## Work instructions
Keep to one stretch of the data below, the lines from the one with "This screenshot has height=893, width=1080." up to and including the one with "Task: Click the DRD status register indicator", and return that stretch exactly.

*** Records Section Begins ***

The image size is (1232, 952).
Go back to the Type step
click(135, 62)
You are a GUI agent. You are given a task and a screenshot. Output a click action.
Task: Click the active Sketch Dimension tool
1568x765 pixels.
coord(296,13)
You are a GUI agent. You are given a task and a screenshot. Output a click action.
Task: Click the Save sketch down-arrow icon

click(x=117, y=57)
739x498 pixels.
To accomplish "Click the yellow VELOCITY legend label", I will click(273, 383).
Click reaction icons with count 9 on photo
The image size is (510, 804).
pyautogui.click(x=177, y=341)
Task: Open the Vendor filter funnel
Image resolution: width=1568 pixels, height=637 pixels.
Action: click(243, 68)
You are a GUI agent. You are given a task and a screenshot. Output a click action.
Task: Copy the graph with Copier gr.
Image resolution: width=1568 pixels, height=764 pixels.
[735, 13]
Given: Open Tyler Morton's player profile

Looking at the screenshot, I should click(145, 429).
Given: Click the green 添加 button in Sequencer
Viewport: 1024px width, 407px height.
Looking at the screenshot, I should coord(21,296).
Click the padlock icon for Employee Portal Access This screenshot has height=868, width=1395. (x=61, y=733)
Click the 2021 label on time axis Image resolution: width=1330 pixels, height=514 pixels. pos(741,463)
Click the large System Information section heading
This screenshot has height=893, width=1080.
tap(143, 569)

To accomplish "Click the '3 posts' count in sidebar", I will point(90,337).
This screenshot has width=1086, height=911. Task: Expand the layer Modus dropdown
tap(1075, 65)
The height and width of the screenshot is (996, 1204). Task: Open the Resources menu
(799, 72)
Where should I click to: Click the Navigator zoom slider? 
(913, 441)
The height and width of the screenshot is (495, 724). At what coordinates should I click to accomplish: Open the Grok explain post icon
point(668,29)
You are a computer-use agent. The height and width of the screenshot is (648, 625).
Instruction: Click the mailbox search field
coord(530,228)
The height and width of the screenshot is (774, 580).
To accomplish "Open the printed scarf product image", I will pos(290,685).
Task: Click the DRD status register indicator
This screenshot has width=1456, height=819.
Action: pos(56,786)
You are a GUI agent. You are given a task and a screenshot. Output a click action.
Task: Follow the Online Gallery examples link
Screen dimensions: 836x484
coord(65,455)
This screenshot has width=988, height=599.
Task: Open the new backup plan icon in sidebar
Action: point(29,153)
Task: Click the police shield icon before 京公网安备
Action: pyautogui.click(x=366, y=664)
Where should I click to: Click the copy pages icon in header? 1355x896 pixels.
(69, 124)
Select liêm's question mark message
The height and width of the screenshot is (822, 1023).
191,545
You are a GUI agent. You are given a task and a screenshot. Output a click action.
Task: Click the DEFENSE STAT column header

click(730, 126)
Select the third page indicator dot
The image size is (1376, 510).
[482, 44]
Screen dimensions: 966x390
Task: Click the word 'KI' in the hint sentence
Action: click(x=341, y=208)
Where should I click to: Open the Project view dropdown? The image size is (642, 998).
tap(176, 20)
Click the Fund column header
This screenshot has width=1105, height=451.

*** Records Section Ends ***

## Written solution
This screenshot has height=893, width=1080.
tap(143, 569)

To accomplish "Click the '3 posts' count in sidebar", I will point(90,337).
This screenshot has width=1086, height=911. Task: Expand the layer Modus dropdown
tap(1075, 65)
The height and width of the screenshot is (996, 1204). Task: Open the Resources menu
(799, 72)
Where should I click to: Click the Navigator zoom slider? 
(913, 441)
The height and width of the screenshot is (495, 724). At what coordinates should I click to accomplish: Open the Grok explain post icon
point(668,29)
You are a computer-use agent. The height and width of the screenshot is (648, 625).
Instruction: Click the mailbox search field
coord(530,228)
The height and width of the screenshot is (774, 580).
To accomplish "Open the printed scarf product image", I will pos(290,685).
Task: Click the DRD status register indicator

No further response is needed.